** Stored data **
☆ ☆ ☆ ☆
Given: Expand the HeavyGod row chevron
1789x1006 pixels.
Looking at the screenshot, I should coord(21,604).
☆ ☆ ☆ ☆
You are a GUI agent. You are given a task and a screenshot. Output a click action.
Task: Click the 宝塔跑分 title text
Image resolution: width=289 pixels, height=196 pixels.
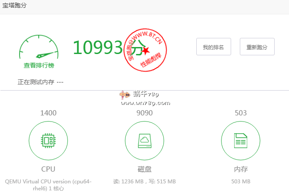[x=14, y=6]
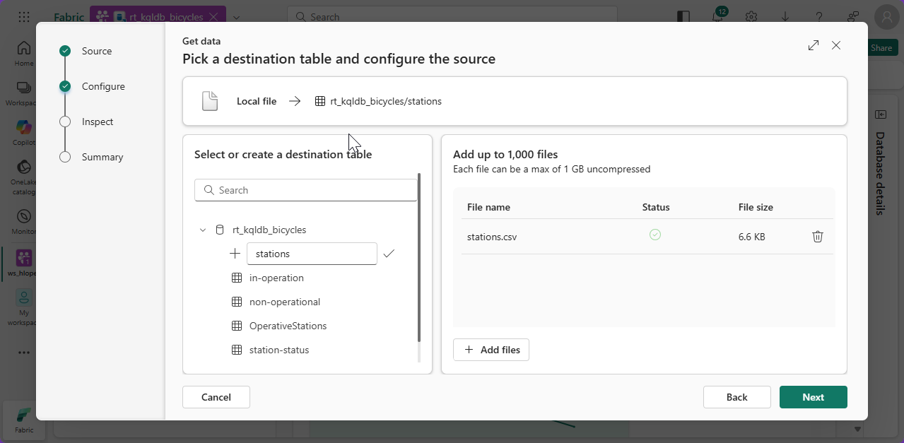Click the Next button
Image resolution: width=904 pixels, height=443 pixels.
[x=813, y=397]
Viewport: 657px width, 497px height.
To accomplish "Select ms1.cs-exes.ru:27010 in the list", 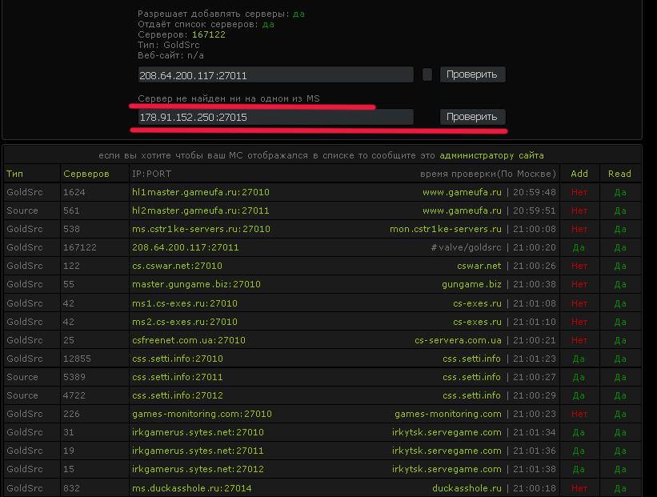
☆ ☆ ☆ ☆
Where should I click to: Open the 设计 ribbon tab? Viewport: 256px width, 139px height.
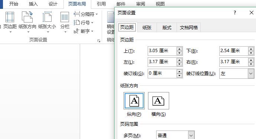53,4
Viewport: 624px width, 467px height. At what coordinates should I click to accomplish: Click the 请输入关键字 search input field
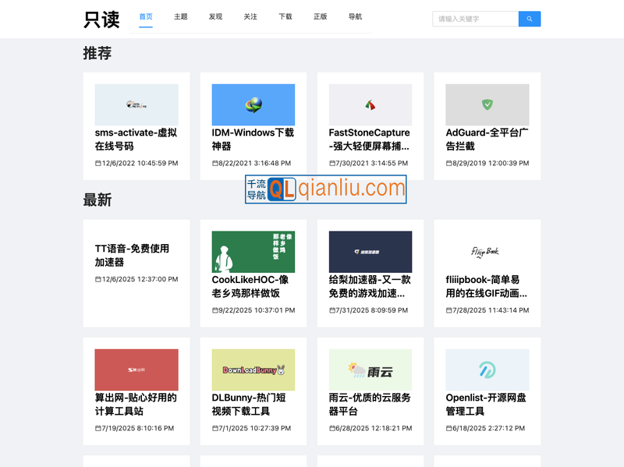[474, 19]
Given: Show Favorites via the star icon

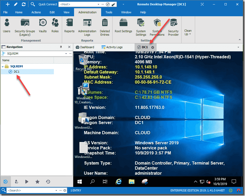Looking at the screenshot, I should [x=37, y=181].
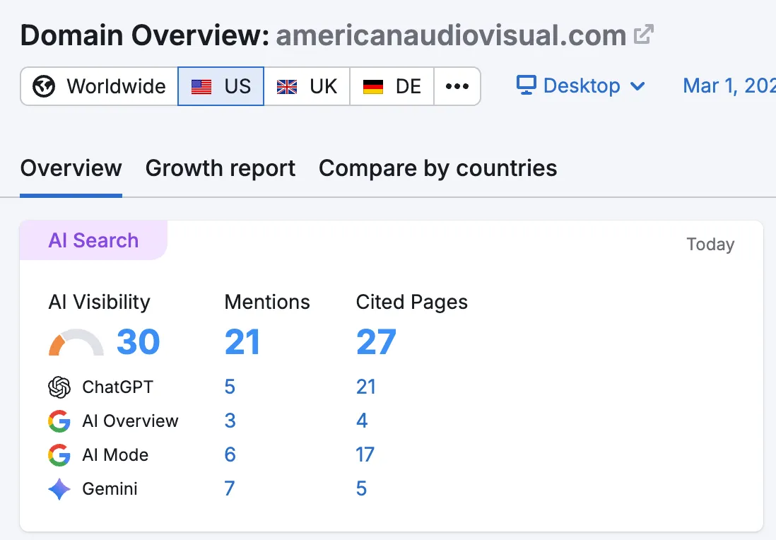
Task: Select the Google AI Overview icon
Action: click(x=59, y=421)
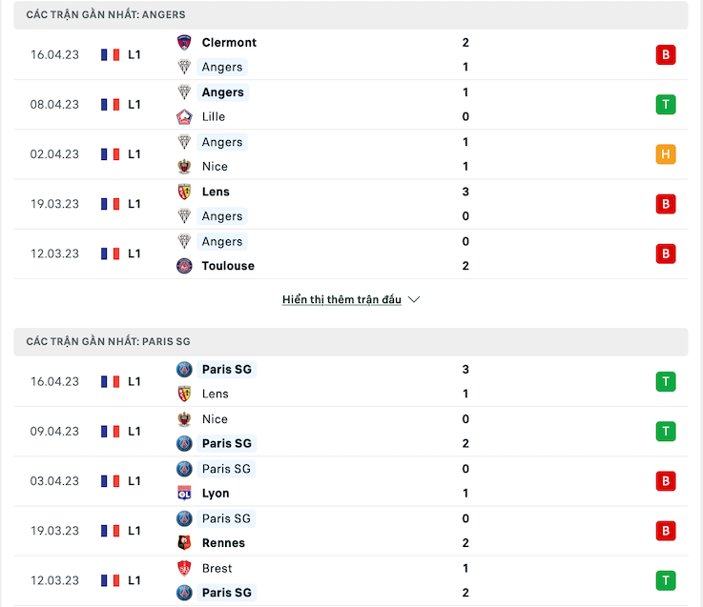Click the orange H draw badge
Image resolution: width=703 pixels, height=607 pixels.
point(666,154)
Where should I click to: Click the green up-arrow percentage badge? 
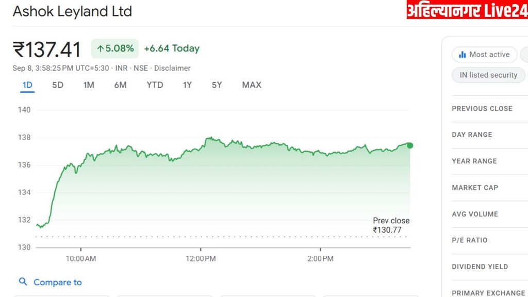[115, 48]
☆ ☆ ☆ ☆
** What the task asks **
Nothing but the lines from the one with "Image resolution: width=289" to the one with "ms1.cs-exes.ru:27010 in the" above, both included, should be transcribed, exactly and without pictures.

** Written solution **
Image resolution: width=289 pixels, height=196 pixels.
[x=14, y=6]
Click the Next button
Image resolution: width=904 pixels, height=443 pixels.
[x=813, y=397]
Viewport: 657px width, 497px height.
To accomplish "Select ms1.cs-exes.ru:27010 in the list", 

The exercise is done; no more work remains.